5. Kimler kan bağışında bulunamaz?

Grip, soğuk algınlığı, düşük tansiyon, kansızlık gibi sağlık sorunları olan kişilerin kan vermemesi gerek. Hepatit B, hepatit C, tüberküloz ve AIDS hastaları, epilepsi gibi sinirsel rahatsızlıkları olanlar, sıtma tedavisi görenler, frengi geçirenler, kronik böbrek yetmezliği olanlar, diyabetli olan ve insülin kullananlar kan veremiyor. Ayrıca dövme yaptıranlar da 1 yıl kan bağışı yapamıyor. 

6. Öncesinde ve sonrasında nelere dikkat edilmeli?

Kan vermeden önce iyi uyumak, stresten uzak durmak önemli. Prof. Dr. Mutlu Arat kan verdikten sonrası içinse şu uyarılarda bulunuyor: “Bağıştan sonra en az 10-15 dakika dinlenerek kendinizi yormadan sosyal işlerinizi yapabilirsiniz. Bol sol su tüketmek gerekir. Ayrıca ağır kaldırılmamalı, spor yapılmamalı ve bir süre sigara içilmemeli.”

7. Aç mı yoksa tok karnına mı?

Kan verecek kişinin tok olması gerekiyor.
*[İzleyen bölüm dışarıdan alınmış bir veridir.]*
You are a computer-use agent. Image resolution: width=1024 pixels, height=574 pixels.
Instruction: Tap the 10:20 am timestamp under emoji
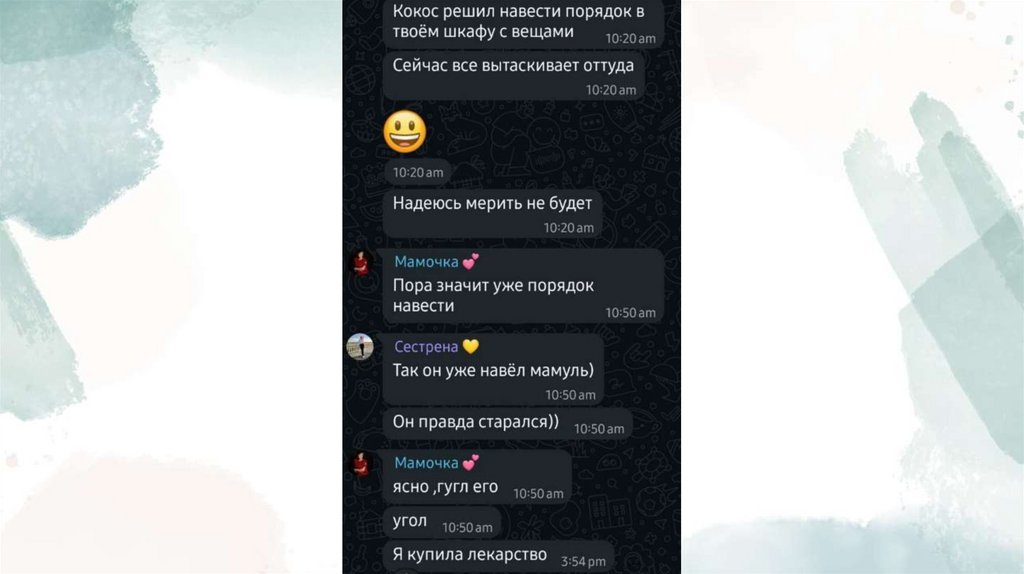418,172
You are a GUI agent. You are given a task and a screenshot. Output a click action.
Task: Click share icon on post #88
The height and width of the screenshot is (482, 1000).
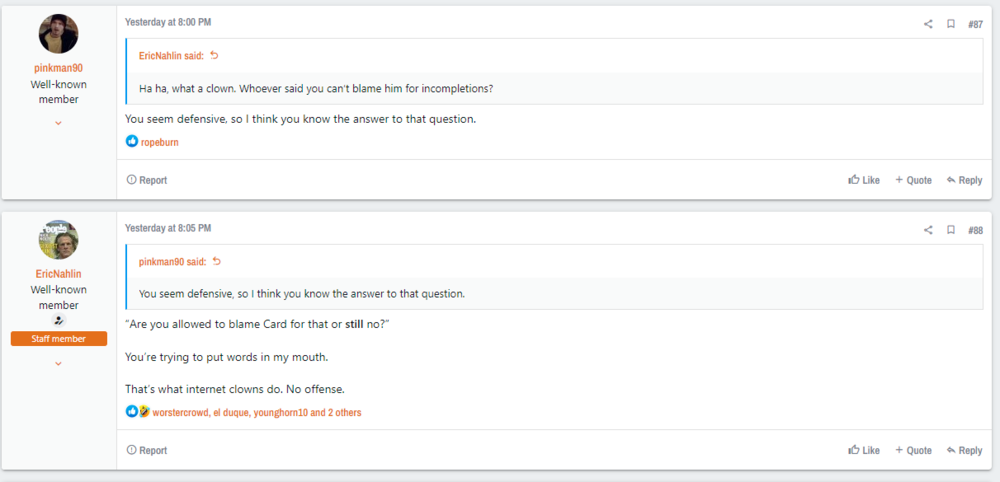pos(928,230)
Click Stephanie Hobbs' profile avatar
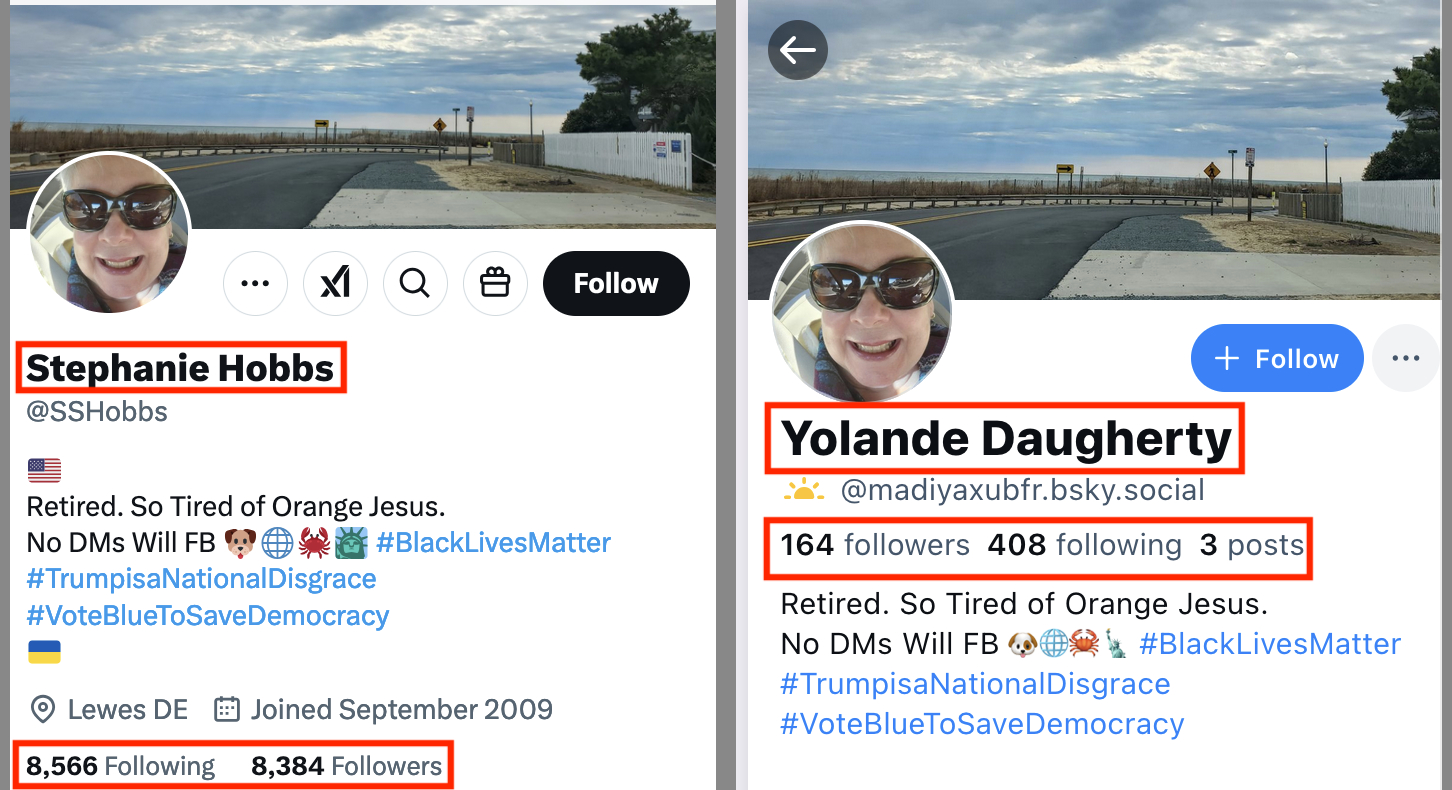1452x790 pixels. (109, 233)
Aksi takdirde baş dönmesi yaşanabiliyor. Prof. Dr. Mutlu Arat “Kan verecek kişinin aşırı yağlı ve şekerli besinleri tüketmemesi ve bol su içmesi gerekir” diyor.

8. Halsizlik yapar mı?

Kan veren kişilerde bazen kısa süreli hafif bir yorgunluk ya da baş dönmesi görülebiliyor. Prof. Dr. Mutlu Arat: “Vücut kan kaybını kısa sürede telafi edebilmektedir. Kan verdikten sonra yeterince su içip dinlenilirse vücut hemen toparlanır.”
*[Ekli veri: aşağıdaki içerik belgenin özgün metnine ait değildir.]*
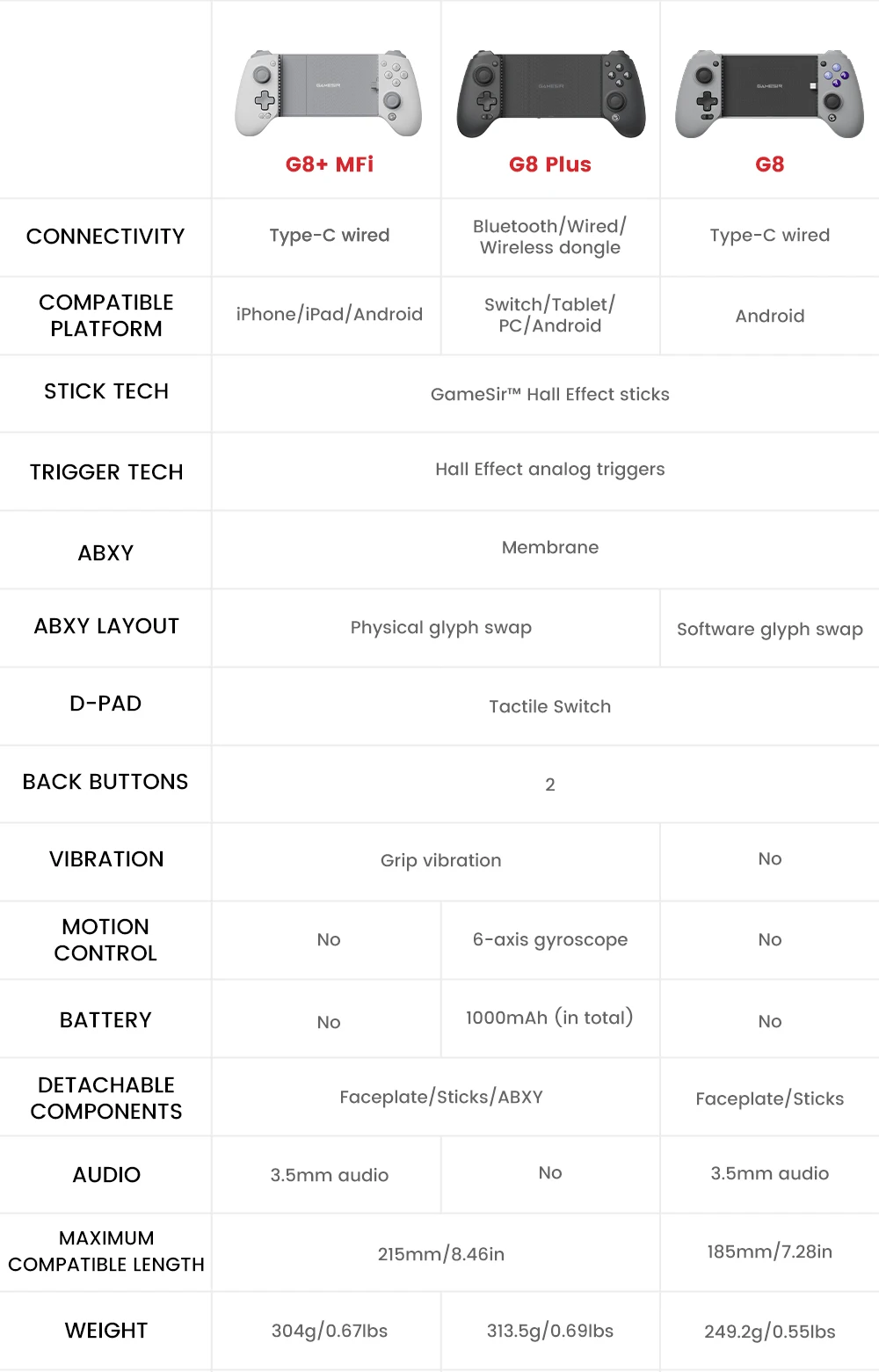The width and height of the screenshot is (879, 1372).
Task: Click the Bluetooth/Wired/Wireless dongle cell
Action: pyautogui.click(x=550, y=237)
9. Bağışıklık sistemini etkiler mi?

Prof. Dr. Mutlu Arat kan bağışının bağışıklığı zayıflatmadığını söylüyor: “Çünkü vücut kendisini hızlıca toparlayarak kanın yerine yenisinin üretilmesini sağlar. Vücudun bağışıklık sistemi daha aktif çalışmaya başlar.”

10. Yılda kaç kez kan verilebilir?

Prof. Dr. Itır Şirinoğlu Demiriz erkeklerin 90 günde bir, kadınlarınsa 120 günde bir kan bağışında bulunabileceklerini belirtiyor.